I'll start with the positives! This book is very pretty, both the cover and the chapter designs. I know, I know, never judge a book by its cover, but it's a very nice looking book! The book takes place partly in the mortal world and partly in Faeryworld or the "Nevernever" and I really loved the vivid descriptions of all the magical locations. Meghan is guided through the world by a very cool cat named Gremalkin who is totally the highlight of this book. He's funny and sarcastic and really adds an edge to the story.

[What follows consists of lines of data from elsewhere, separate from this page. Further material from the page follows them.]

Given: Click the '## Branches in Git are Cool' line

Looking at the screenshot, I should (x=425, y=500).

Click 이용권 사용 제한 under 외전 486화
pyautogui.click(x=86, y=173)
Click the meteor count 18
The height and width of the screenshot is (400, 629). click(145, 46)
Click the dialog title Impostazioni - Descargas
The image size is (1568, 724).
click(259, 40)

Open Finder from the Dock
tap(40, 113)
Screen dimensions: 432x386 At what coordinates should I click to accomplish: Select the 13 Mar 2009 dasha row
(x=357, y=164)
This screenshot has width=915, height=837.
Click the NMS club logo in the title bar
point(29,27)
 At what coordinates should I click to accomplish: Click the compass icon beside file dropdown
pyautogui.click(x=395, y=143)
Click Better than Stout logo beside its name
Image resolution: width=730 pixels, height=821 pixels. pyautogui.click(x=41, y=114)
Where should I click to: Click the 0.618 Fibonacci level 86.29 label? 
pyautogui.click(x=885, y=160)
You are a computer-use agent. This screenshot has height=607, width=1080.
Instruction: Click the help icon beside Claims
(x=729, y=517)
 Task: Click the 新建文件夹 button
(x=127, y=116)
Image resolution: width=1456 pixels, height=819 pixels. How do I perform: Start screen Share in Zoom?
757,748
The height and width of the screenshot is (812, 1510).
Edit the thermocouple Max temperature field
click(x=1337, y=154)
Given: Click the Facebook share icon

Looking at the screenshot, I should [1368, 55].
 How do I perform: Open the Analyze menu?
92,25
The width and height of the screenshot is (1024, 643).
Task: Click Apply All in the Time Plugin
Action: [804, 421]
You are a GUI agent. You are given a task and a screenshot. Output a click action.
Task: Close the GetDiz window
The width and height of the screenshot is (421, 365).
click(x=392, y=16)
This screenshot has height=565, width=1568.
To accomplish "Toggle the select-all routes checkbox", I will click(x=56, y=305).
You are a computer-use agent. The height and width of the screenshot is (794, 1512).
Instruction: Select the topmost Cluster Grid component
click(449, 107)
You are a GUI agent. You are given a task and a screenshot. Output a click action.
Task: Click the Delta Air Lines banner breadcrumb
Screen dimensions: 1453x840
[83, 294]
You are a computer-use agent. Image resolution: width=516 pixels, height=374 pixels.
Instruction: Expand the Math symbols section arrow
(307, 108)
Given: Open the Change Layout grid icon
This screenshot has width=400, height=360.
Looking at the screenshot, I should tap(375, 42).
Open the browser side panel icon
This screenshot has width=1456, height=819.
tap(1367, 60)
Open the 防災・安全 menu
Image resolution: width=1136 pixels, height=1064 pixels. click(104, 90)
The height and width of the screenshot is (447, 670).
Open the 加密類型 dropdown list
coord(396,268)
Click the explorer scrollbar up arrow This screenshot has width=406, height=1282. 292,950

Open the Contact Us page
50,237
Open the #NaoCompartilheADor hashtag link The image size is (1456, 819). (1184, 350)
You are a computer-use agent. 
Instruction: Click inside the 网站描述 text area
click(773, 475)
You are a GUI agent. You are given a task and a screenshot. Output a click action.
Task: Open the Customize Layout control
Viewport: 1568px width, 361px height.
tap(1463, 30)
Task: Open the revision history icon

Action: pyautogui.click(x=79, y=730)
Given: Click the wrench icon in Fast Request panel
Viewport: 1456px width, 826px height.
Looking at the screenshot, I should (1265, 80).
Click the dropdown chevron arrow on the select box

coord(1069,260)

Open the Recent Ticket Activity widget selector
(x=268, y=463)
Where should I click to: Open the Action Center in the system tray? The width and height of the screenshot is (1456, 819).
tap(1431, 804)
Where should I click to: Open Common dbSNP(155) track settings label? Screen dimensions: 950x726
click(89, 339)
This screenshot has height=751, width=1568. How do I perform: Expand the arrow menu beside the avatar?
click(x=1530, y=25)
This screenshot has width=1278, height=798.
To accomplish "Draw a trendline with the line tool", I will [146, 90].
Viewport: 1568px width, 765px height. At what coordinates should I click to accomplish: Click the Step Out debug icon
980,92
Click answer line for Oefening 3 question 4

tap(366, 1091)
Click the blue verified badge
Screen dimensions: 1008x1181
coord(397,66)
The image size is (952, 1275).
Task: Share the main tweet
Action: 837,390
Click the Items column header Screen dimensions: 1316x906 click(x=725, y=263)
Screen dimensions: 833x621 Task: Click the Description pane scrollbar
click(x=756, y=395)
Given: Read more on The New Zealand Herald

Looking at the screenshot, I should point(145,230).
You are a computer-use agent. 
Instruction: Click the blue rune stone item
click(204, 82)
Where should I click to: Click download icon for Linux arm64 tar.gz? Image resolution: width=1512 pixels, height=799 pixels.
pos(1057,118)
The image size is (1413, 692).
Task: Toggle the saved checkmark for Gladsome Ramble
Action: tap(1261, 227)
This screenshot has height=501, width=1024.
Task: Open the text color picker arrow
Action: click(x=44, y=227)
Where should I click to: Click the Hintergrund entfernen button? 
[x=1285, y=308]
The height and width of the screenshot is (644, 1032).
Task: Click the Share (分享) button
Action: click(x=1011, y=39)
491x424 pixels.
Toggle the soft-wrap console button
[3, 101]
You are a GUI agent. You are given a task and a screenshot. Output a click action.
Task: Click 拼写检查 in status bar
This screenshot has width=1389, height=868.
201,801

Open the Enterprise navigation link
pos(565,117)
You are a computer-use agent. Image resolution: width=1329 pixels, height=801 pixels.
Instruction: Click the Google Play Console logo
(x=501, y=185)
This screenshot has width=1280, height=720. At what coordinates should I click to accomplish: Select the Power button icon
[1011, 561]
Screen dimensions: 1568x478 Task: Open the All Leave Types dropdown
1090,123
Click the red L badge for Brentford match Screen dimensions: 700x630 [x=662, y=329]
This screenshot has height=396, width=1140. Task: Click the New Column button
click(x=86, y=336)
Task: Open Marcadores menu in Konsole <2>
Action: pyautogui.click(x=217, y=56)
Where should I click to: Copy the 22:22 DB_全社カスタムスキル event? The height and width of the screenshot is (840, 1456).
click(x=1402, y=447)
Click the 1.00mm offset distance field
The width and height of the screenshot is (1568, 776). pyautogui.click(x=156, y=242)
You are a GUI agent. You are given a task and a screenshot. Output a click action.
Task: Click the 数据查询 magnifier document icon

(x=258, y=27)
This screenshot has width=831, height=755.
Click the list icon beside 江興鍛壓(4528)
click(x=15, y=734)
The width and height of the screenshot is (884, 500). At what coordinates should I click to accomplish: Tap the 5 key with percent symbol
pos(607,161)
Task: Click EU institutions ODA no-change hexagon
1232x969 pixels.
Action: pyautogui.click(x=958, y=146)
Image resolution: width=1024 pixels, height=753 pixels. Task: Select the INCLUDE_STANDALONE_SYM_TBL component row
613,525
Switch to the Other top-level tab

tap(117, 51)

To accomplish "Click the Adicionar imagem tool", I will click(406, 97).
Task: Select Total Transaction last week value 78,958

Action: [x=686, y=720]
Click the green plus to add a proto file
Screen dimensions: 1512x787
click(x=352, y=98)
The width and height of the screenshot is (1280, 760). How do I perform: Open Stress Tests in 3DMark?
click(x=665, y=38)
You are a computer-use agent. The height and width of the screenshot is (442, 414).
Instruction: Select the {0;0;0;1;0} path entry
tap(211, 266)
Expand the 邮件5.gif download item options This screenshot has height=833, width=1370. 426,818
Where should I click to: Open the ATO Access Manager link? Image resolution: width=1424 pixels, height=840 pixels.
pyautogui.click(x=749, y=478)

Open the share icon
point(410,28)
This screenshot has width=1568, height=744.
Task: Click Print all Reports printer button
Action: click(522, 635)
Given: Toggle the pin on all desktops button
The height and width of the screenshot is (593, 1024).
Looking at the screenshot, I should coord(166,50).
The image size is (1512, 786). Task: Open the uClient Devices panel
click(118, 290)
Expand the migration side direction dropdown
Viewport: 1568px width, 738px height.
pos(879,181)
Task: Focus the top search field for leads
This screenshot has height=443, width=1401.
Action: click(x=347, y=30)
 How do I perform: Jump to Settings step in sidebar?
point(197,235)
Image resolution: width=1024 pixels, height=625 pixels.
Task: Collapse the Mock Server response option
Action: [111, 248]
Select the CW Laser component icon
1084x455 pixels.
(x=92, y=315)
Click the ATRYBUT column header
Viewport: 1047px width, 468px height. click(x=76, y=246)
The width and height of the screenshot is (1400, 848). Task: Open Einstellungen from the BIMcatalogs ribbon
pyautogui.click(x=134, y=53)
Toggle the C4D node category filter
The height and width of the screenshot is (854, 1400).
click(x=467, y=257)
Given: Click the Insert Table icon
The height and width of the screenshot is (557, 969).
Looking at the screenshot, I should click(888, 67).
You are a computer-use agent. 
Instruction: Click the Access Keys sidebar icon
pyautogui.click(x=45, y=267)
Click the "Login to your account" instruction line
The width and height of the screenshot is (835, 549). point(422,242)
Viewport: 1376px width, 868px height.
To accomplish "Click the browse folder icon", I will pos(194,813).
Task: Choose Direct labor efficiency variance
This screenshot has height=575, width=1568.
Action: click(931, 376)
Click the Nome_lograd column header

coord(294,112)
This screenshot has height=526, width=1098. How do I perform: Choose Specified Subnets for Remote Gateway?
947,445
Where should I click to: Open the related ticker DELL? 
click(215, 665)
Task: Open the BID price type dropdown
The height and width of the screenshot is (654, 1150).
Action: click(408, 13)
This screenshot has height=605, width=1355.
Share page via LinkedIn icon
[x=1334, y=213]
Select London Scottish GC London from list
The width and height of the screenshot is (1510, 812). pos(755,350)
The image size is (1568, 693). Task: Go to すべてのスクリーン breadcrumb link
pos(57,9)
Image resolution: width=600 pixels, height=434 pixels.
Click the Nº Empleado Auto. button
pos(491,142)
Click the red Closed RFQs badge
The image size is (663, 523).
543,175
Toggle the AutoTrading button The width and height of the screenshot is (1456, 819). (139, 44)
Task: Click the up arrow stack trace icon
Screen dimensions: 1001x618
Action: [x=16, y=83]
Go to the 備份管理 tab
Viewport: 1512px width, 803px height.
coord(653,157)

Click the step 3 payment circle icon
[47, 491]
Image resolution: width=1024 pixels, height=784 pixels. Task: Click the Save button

Overall, though, I struggled a bit with the vast amount of information there is to absorb in this book. There's a whole load of fantastical creatures to get to grips with, a myriad of locations the characters journey to and lots and lots of terminology. If you're really into your fantasy then I don't imagine this will be too much of a problem but for me it was a bit much. I'd find myself having to go back and re-read whole paragraphs to make sense of everything and sometimes the characters moved around so fast that I'd lose track of where they were. I could have done with a bit more of the beginning of the story to ease me into the book.
I had problems with the romantic sub-plot, too. I didn't find it all that believable, even though I saw it coming from early on in the story.
I didn't hate it, though. I liked the world the book is set in and the ending had me wanting to grab the next book. I think it's a series I'd have to put time aside to really immerse myself in instead of being a quick, light read.
What to read next: The Iron Daughter by Julie Kagawa, the second book in The Iron Fey series.
Books like this: Artemis Fowl by Eoin Colfer, City of Bones by Cassandra Clare, Alice's Adventures in Wonderland by Lewis Carroll.